Palanichamy has worked with the FDC to develop and demo one product and for nutrition labelling compliance reviews for Dr Beetroot.
When he started Dr Beetroot in 2013, Palanichamy said he went to FDC and met with a product development specialist who told him he’d have about a nine-month wait because of a backlog at the centre.
Palanichamy, who studied food-processing engineering, decided to do his own product development — working in a community kitchen in his neighbourhood to develop his beet ketchup, sauce, dip and other products. He also became certified in food safety and HACCP (Hazard Analysis Critical Control Point).
He’d later return to FDC with a federal grant to develop a beetroot powder.

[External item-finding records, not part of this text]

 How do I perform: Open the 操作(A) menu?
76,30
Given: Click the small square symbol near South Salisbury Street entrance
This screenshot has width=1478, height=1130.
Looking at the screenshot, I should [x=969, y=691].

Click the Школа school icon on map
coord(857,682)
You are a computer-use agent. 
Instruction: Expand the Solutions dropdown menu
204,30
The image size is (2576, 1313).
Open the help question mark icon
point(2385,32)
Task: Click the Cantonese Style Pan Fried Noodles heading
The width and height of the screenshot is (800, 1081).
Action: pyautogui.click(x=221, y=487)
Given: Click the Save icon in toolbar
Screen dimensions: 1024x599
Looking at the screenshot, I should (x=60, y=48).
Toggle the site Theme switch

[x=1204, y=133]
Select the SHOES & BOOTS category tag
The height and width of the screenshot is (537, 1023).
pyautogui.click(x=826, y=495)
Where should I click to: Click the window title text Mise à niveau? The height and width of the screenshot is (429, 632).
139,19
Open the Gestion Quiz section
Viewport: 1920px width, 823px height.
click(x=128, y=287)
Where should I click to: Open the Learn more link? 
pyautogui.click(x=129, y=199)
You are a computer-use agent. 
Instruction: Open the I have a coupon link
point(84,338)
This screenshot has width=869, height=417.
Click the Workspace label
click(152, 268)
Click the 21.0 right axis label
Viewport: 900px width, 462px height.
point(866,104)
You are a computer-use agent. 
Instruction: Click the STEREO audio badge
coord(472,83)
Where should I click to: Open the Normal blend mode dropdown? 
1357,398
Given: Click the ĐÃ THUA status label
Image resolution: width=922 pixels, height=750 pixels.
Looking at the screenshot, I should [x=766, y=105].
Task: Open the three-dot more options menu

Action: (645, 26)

The centre demonstrated how to make the product, but Palanichamy found it was too expensive to manufacture the powder at FDC. He decided they’d do it themselves.
He continued to work with FDC on nutrition labelling, compliance review and labelling review but said he’s since been told he’ll have to go to a private company. Private companies are too expensive, as they tend to sell these services as a package with other services he doesn’t need, Palanichamy said.
It’s possible that location was already a deterrent for small food producers, said Kristie Beynon, executive director of Direct Farm Manitoba, which represents small-scale farmers, food producers and farmers’ market vendors.
Beynon said she knows of food producers who wanted to go there but found it too far away.
Still, she said, she knew of small companies who’d used that space. “It would be a shame if smaller processors and smaller producers, farmers’ market vendors, these types of folks, weren’t able to make use of the development centre because of cutbacks.”
It’s difficult for food entrepreneurs to find mentorship and guidance, said MacLean. FDC was where she found that, so she’s saddened that other small-business owners may not get the same help.
“I’m really grieved on behalf of others like me who don’t have a foodie background, are starting a business, don’t have a clue where to go and how to get there,” she said.